Regardless of whether claims are handled by a TPA or by the
in-house claims staff, it may be necessary to tighten and/or
formalize some basic control elements in order to improve the
consistency in the quality of the claims handling. For example, the
company should develop a formal claims audit process to regularly
assess the quality of technical claims handling on open claims.

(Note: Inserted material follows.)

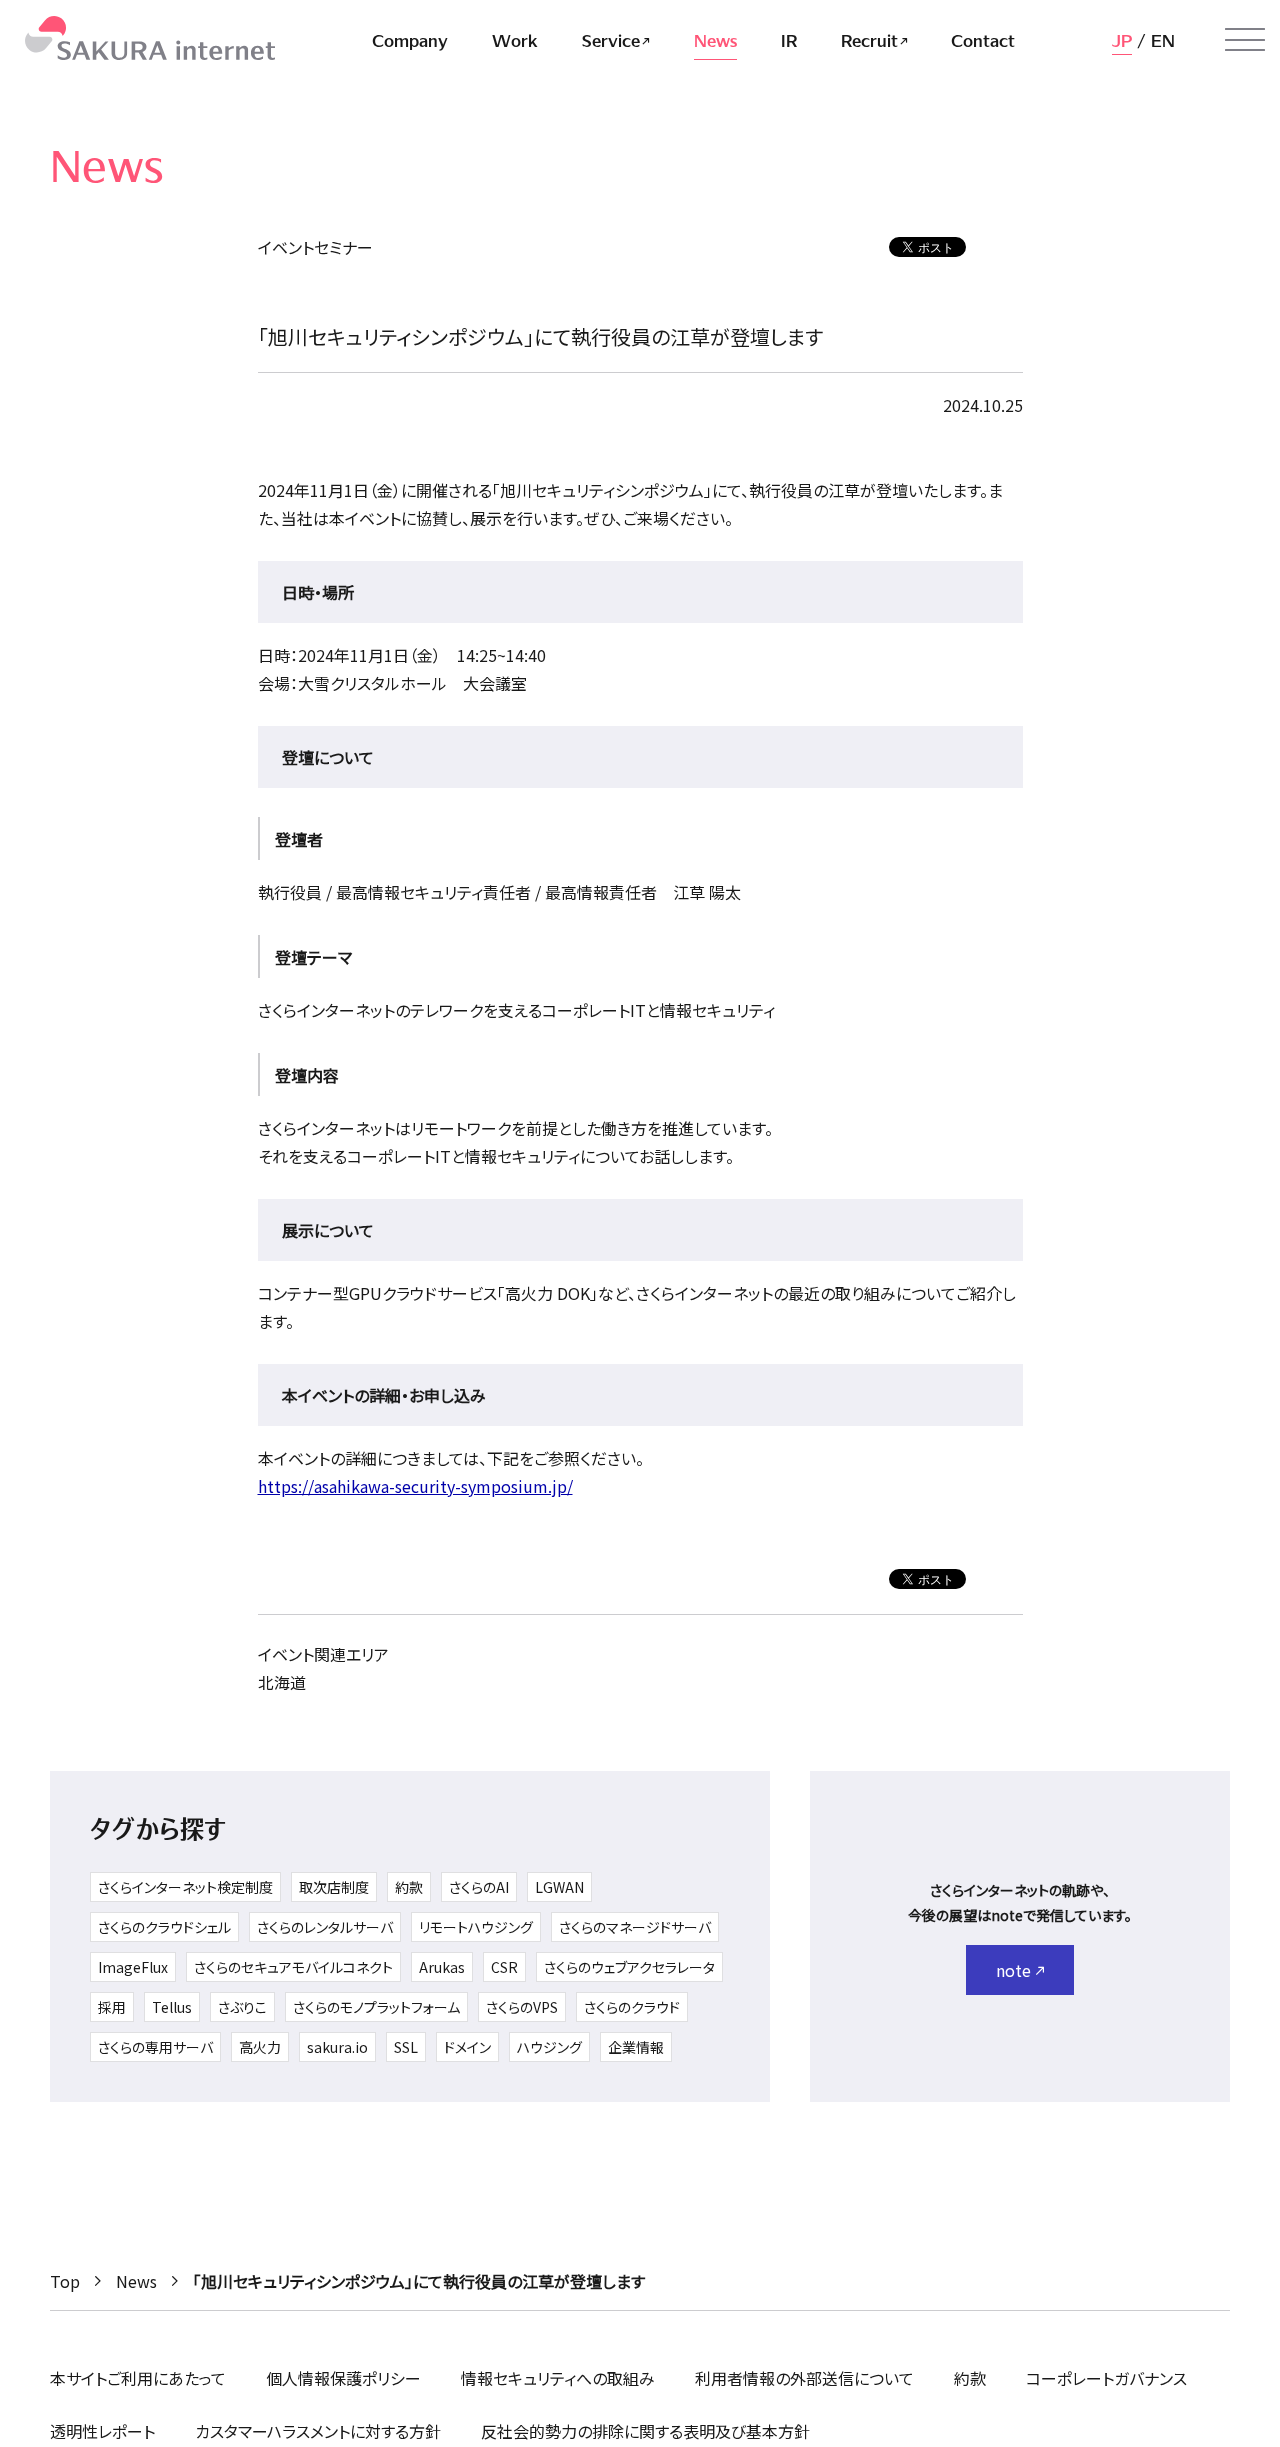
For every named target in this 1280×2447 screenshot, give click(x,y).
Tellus (172, 2007)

Management should review claims and document their review,
along with action plans for follow-up. Large loss reports should be
produced and reviewed by management on a regular basis, and a
strategy developed to bring them to resolution. Reports should also
be produced for claims that are open for a specified period of time
with no activity and/or with low reserves, as well as for claims that
have closed for inactivity (as opposed to claims that have settled
and closed with finality). Finally, management will need to quickly
identify those claims that require additional oversight. Often these
claims are identified by case-incurred dollar thresholds. However,
claims that have not reached that threshold often pose the more
immediate concern, as this group by definition contains those
claims that have not yet been identified as high-exposure claims.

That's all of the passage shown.